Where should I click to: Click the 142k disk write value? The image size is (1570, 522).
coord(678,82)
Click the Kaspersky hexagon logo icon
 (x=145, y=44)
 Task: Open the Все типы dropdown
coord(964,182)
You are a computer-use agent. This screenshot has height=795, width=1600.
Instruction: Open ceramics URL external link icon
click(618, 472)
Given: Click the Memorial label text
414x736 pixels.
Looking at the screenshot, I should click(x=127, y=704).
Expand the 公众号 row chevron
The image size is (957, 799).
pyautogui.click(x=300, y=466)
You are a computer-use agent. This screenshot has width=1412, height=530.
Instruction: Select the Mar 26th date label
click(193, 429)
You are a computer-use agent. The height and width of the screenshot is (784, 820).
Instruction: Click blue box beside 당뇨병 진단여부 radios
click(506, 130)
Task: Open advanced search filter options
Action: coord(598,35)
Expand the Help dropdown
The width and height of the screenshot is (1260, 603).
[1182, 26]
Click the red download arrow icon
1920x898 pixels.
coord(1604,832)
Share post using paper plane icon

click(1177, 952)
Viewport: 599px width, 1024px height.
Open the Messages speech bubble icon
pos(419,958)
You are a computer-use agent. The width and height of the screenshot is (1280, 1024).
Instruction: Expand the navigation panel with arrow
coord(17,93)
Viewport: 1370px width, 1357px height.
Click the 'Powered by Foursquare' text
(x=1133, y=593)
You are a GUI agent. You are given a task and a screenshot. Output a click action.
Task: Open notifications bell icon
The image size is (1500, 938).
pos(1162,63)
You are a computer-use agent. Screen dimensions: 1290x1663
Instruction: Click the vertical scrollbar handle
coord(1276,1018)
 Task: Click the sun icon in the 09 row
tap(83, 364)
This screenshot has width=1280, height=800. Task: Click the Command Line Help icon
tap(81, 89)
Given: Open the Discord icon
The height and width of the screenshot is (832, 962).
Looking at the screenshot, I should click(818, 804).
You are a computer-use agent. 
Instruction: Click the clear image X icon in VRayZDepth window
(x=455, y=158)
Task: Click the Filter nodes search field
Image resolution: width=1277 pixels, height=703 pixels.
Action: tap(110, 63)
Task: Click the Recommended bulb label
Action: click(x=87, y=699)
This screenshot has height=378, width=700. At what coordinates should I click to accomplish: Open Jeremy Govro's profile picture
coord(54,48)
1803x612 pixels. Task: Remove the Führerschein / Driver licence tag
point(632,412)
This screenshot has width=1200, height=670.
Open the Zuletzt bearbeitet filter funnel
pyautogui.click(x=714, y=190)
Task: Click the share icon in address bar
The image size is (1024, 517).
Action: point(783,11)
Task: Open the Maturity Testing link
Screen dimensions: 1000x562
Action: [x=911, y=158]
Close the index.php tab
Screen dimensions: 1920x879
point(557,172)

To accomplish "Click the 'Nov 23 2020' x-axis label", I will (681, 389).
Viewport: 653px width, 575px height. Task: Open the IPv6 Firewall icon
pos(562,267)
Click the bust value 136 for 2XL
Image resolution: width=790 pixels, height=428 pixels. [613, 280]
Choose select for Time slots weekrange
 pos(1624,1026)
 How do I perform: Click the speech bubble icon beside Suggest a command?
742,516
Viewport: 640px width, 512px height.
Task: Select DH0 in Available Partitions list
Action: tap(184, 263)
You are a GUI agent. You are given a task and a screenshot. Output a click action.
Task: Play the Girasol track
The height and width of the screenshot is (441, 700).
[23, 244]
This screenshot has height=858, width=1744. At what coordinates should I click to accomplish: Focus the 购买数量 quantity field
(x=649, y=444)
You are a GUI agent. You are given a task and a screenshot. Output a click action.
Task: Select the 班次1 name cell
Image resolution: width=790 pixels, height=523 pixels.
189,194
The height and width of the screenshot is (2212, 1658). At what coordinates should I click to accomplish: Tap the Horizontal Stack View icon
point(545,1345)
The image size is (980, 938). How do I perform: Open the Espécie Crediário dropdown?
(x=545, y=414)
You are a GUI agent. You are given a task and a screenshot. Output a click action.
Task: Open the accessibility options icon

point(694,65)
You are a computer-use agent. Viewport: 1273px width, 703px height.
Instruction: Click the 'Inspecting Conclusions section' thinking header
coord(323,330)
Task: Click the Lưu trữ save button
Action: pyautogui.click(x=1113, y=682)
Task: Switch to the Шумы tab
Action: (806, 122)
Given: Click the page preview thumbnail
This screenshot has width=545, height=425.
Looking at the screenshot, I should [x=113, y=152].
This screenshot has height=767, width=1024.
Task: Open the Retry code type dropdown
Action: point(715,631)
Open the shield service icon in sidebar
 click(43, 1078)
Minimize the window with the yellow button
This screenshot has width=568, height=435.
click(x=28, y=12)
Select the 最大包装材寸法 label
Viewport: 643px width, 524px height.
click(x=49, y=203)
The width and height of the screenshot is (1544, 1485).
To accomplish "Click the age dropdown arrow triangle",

_ _ _ _

== Task brief ==
Your answer should be the whole listing above, repeated exactly as it appears.

== Answer box ==
Where should I click to: Click the 142k disk write value? The image size is (1570, 522).
coord(678,82)
Click the Kaspersky hexagon logo icon
 (x=145, y=44)
 Task: Open the Все типы dropdown
coord(964,182)
You are a computer-use agent. This screenshot has height=795, width=1600.
Instruction: Open ceramics URL external link icon
click(618, 472)
Given: Click the Memorial label text
414x736 pixels.
Looking at the screenshot, I should click(x=127, y=704).
Expand the 公众号 row chevron
The image size is (957, 799).
pyautogui.click(x=300, y=466)
You are a computer-use agent. This screenshot has width=1412, height=530.
Instruction: Select the Mar 26th date label
click(193, 429)
You are a computer-use agent. The height and width of the screenshot is (784, 820).
Instruction: Click blue box beside 당뇨병 진단여부 radios
click(506, 130)
Task: Open advanced search filter options
Action: coord(598,35)
Expand the Help dropdown
The width and height of the screenshot is (1260, 603).
[1182, 26]
Click the red download arrow icon
1920x898 pixels.
coord(1604,832)
Share post using paper plane icon

click(1177, 952)
Viewport: 599px width, 1024px height.
Open the Messages speech bubble icon
pos(419,958)
You are a computer-use agent. The width and height of the screenshot is (1280, 1024).
Instruction: Expand the navigation panel with arrow
coord(17,93)
Viewport: 1370px width, 1357px height.
Click the 'Powered by Foursquare' text
(x=1133, y=593)
You are a GUI agent. You are given a task and a screenshot. Output a click action.
Task: Open notifications bell icon
The image size is (1500, 938).
pos(1162,63)
You are a computer-use agent. Screen dimensions: 1290x1663
Instruction: Click the vertical scrollbar handle
coord(1276,1018)
 Task: Click the sun icon in the 09 row
tap(83, 364)
This screenshot has width=1280, height=800. Task: Click the Command Line Help icon
tap(81, 89)
Given: Open the Discord icon
The height and width of the screenshot is (832, 962).
Looking at the screenshot, I should click(818, 804).
You are a computer-use agent. 
Instruction: Click the clear image X icon in VRayZDepth window
(x=455, y=158)
Task: Click the Filter nodes search field
Image resolution: width=1277 pixels, height=703 pixels.
Action: tap(110, 63)
Task: Click the Recommended bulb label
Action: click(x=87, y=699)
This screenshot has height=378, width=700. At what coordinates should I click to accomplish: Open Jeremy Govro's profile picture
coord(54,48)
1803x612 pixels. Task: Remove the Führerschein / Driver licence tag
point(632,412)
This screenshot has width=1200, height=670.
Open the Zuletzt bearbeitet filter funnel
pyautogui.click(x=714, y=190)
Task: Click the share icon in address bar
The image size is (1024, 517).
Action: point(783,11)
Task: Open the Maturity Testing link
Screen dimensions: 1000x562
Action: [x=911, y=158]
Close the index.php tab
Screen dimensions: 1920x879
point(557,172)

To accomplish "Click the 'Nov 23 2020' x-axis label", I will (681, 389).
Viewport: 653px width, 575px height. Task: Open the IPv6 Firewall icon
pos(562,267)
Click the bust value 136 for 2XL
Image resolution: width=790 pixels, height=428 pixels. [613, 280]
Choose select for Time slots weekrange
 pos(1624,1026)
 How do I perform: Click the speech bubble icon beside Suggest a command?
742,516
Viewport: 640px width, 512px height.
Task: Select DH0 in Available Partitions list
Action: tap(184, 263)
You are a GUI agent. You are given a task and a screenshot. Output a click action.
Task: Play the Girasol track
The height and width of the screenshot is (441, 700).
[23, 244]
This screenshot has height=858, width=1744. At what coordinates should I click to accomplish: Focus the 购买数量 quantity field
(x=649, y=444)
You are a GUI agent. You are given a task and a screenshot. Output a click action.
Task: Select the 班次1 name cell
Image resolution: width=790 pixels, height=523 pixels.
189,194
The height and width of the screenshot is (2212, 1658). At what coordinates should I click to accomplish: Tap the Horizontal Stack View icon
point(545,1345)
The image size is (980, 938). How do I perform: Open the Espécie Crediário dropdown?
(x=545, y=414)
You are a GUI agent. You are given a task and a screenshot. Output a click action.
Task: Open the accessibility options icon

point(694,65)
You are a computer-use agent. Viewport: 1273px width, 703px height.
Instruction: Click the 'Inspecting Conclusions section' thinking header
coord(323,330)
Task: Click the Lưu trữ save button
Action: pyautogui.click(x=1113, y=682)
Task: Switch to the Шумы tab
Action: (806, 122)
Given: Click the page preview thumbnail
This screenshot has width=545, height=425.
Looking at the screenshot, I should [x=113, y=152].
This screenshot has height=767, width=1024.
Task: Open the Retry code type dropdown
Action: point(715,631)
Open the shield service icon in sidebar
 click(43, 1078)
Minimize the window with the yellow button
This screenshot has width=568, height=435.
click(x=28, y=12)
Select the 最大包装材寸法 label
Viewport: 643px width, 524px height.
click(x=49, y=203)
The width and height of the screenshot is (1544, 1485).
To accomplish "Click the age dropdown arrow triangle",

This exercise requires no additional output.